13 mart 2016 ankara patlaması

  • patlamanın göğe yükselen alevden mantarını gördüm. üzerimize yağan cam ve metal parçalarından korunmak için refleks olarak yere yattım. kulağım sağır olmuştu, çınlamadan başka bir şey yoktu. üzerimdeki kan benim mi başkasının mı bilmiyordum. önceden, kurşunla vurulan insanların ilk dakikalarda şokun etkisiyle ve yaranın sıcağıyla acıyı fark etmediklerini, vurulduklarını anlamadıklarını duymuştum. kollarımı yokladım, vücudumu yokladım. üzerimdeki camlar yüzünden iki gözümün de yerinde olup olmadığını yokladım. iki kadına iyi misiniz diye sordum. biz iyiyiz de siz iyi misiniz deyip alnımı işaret ettiler. küçük bir çizik ve biraz kan. insanlar kaçışıyordu. dehşet içinde yüzlerce insan.

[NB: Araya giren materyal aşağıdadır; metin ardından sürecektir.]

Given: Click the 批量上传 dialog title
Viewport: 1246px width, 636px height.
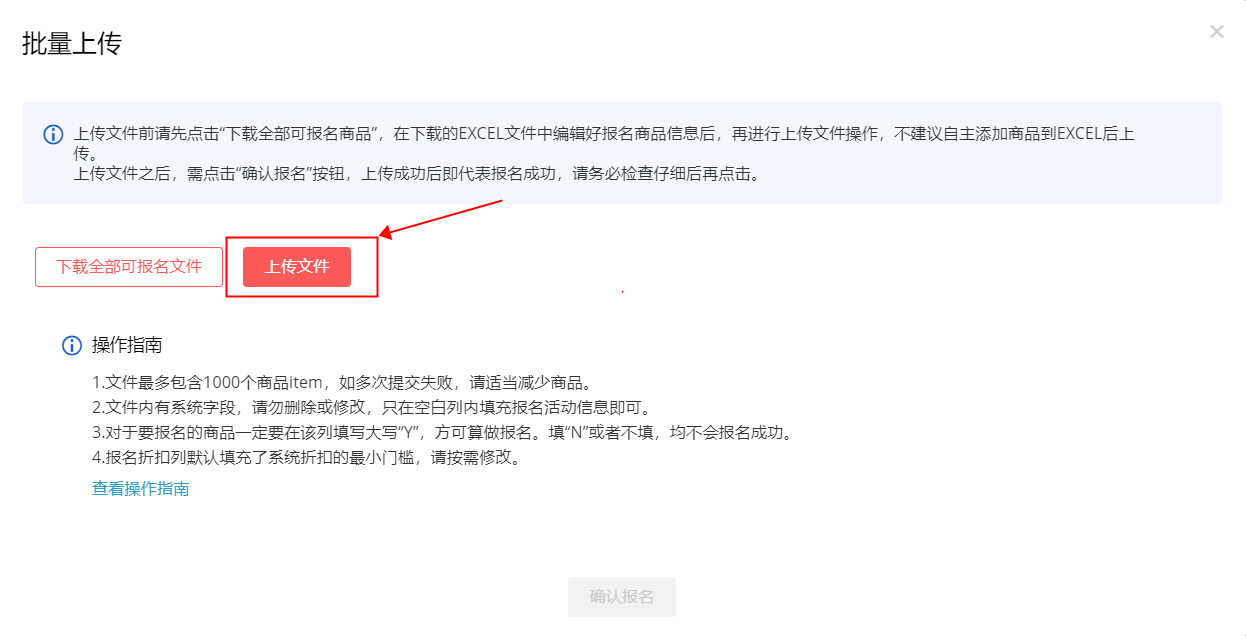Looking at the screenshot, I should (x=72, y=44).
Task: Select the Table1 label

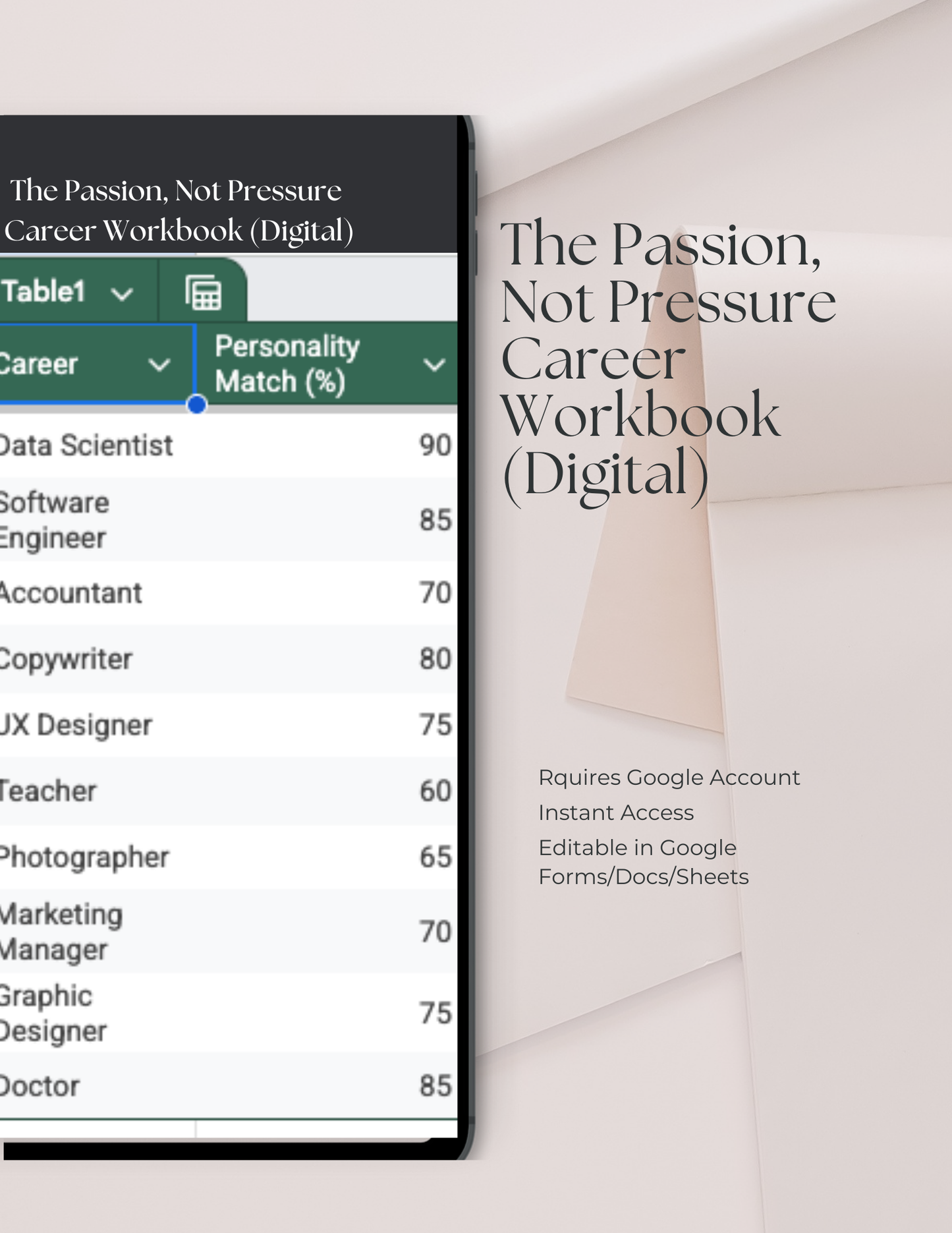Action: click(43, 291)
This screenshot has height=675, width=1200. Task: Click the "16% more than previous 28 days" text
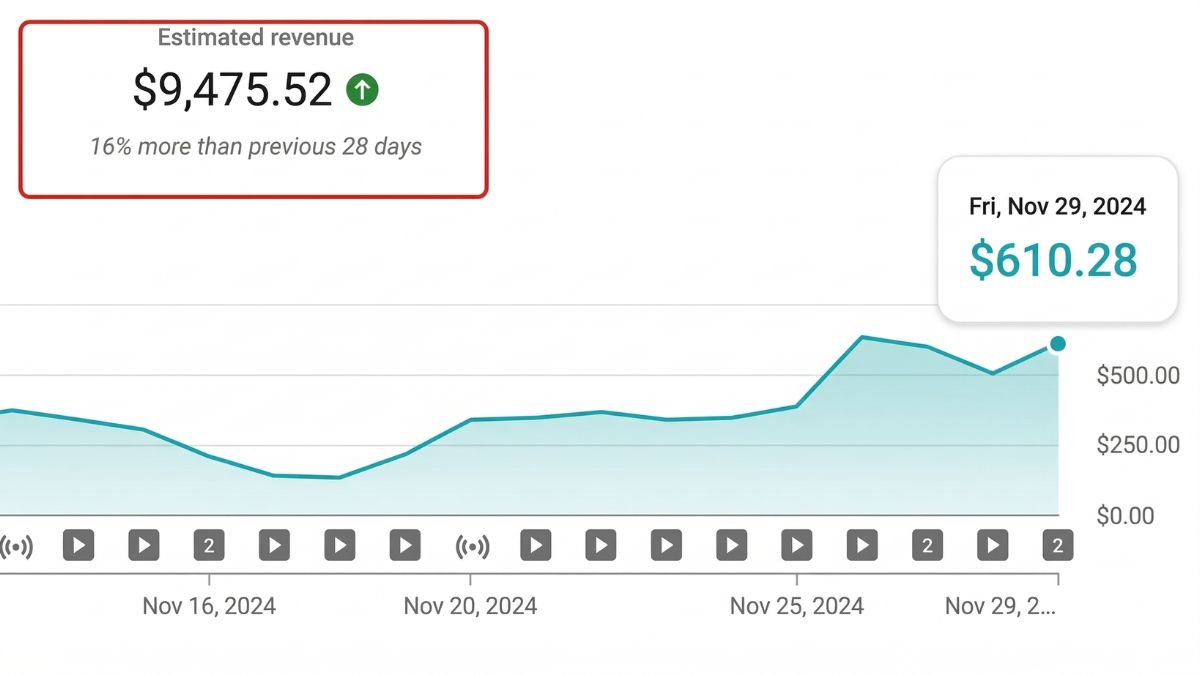click(x=256, y=147)
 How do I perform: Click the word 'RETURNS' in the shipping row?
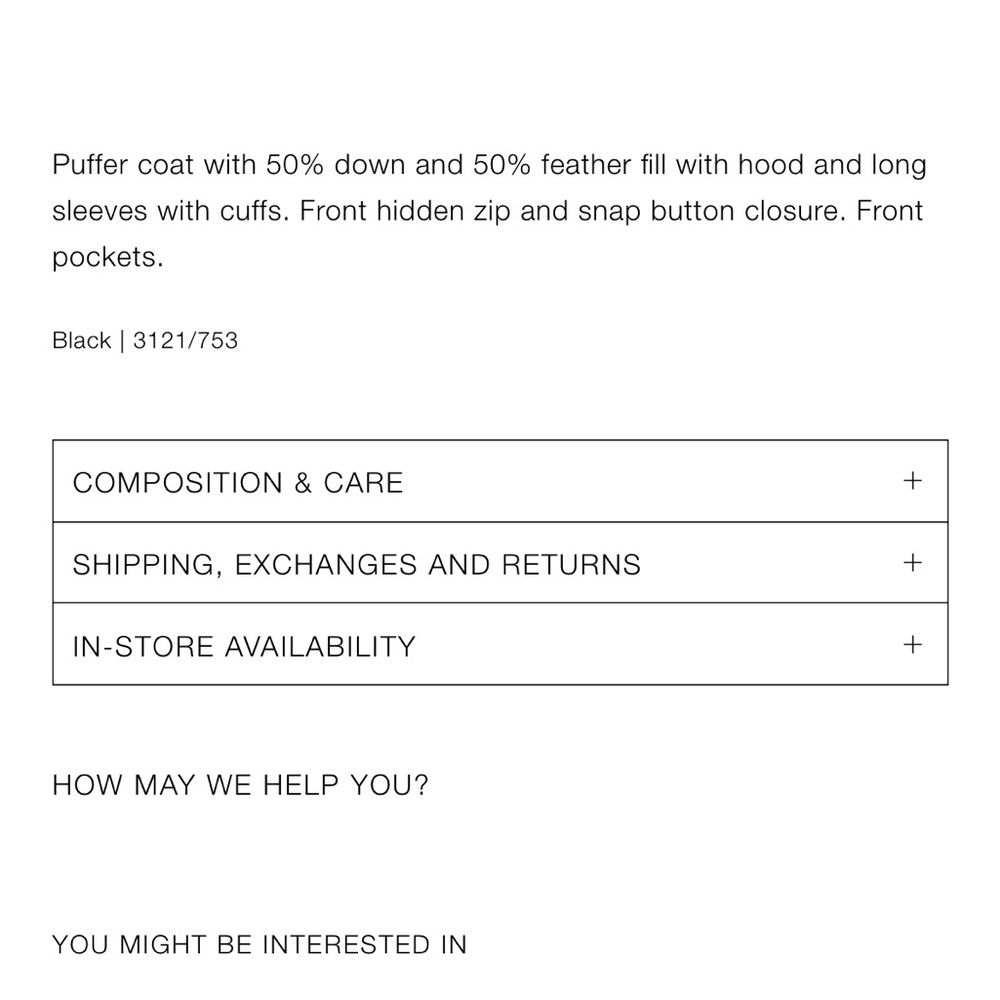[x=571, y=565]
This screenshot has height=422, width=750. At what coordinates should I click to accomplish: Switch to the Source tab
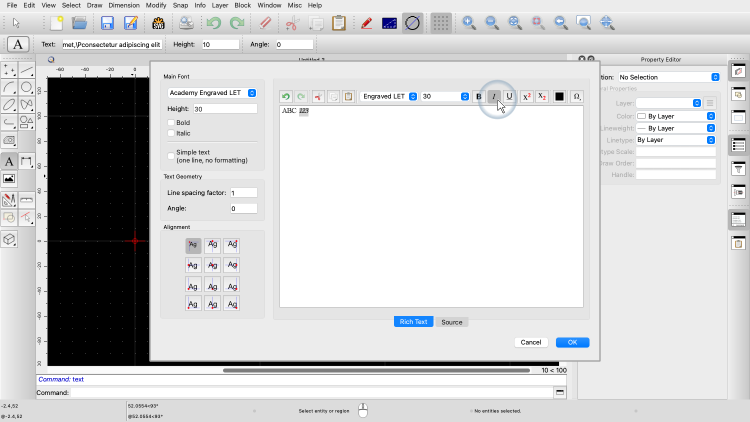452,322
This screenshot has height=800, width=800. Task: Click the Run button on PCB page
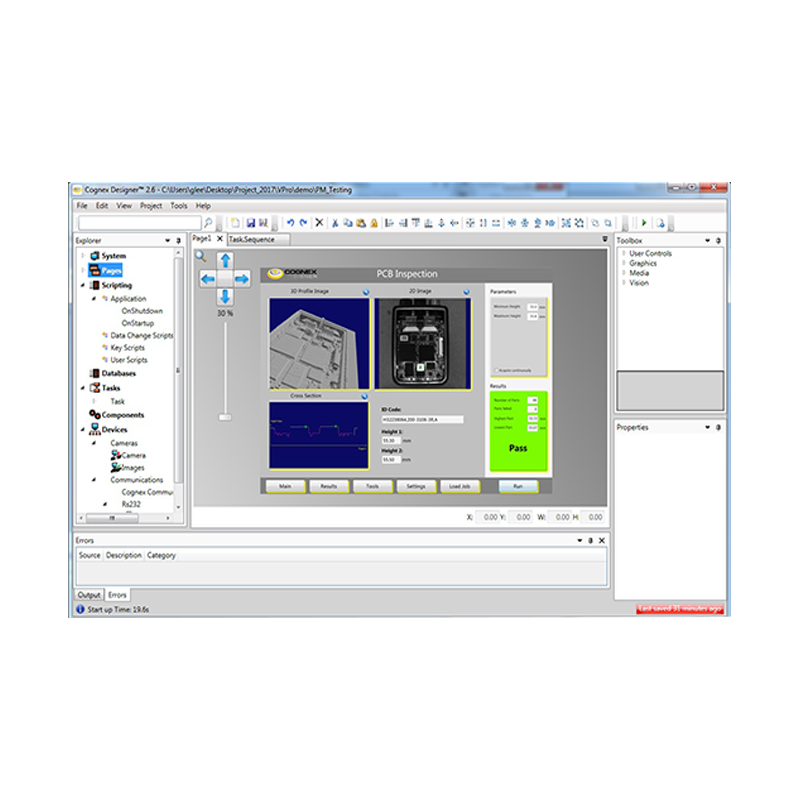pos(518,486)
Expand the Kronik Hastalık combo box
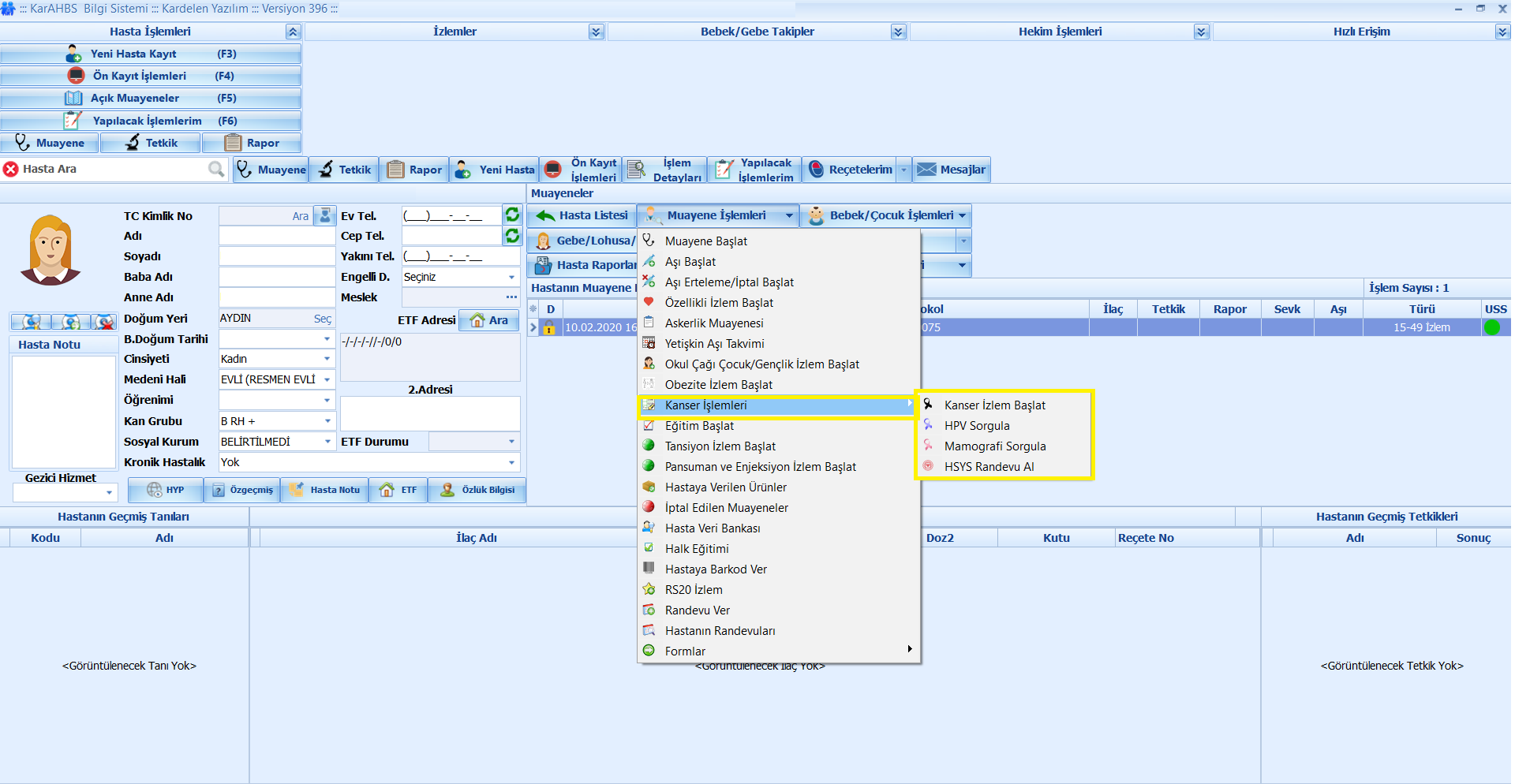This screenshot has width=1515, height=784. point(511,462)
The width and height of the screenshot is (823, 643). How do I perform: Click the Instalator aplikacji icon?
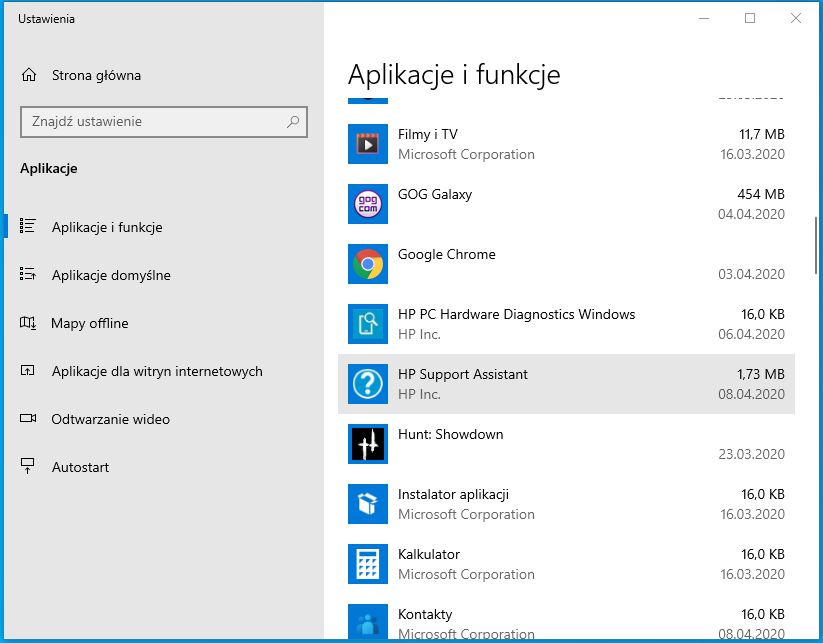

    yaşıyor olduğuna sevinemiyorsun. bir saniye içinde onlarca şey düşünüyorsun. belki de öldüm diyorsun. emin olamıyorsun.
    o an ne arzuların, ne kavgalı olduğun hayat, başarısızlıkların, ilkeler ve son gördüğün gülümseme, hiçbiri umurunda olmuyor. bitiyor bir şeyler ve "son sözünü" söyleme hakkı tanımıyor hayat. veda edemiyorsun.
    bu şekilde ölmek istemiyorum diyorsun. annen üzülür.
    tanıdığım insanlar burada değildi. sevdiklerim hayatta diyorsun.

    patlama hakkında sosyal medyada duyarlılık gösteren, korkmuş ve öfkeli insanlar olduğunu, hemen klavyelerine sarılıp bir şeyleri lanetlediklerini biliyorsun. içinden gelmedi yazmak. soluduğun o şey her neyse canını yakıyor ve patlamadan saatler sonra bile kıvırcık saçlarının arasından cam parçaları ayıkladın. yaşıyorsun ve bunun ne kadar süreceğini bilmiyorsun. ölebilirsin. yaşam için amaç edindiğin hiçbir şeyi gerçekleştiremeden, amaçların için çalıştığına hiçbir insanı tanık edemeden ölebilirsin.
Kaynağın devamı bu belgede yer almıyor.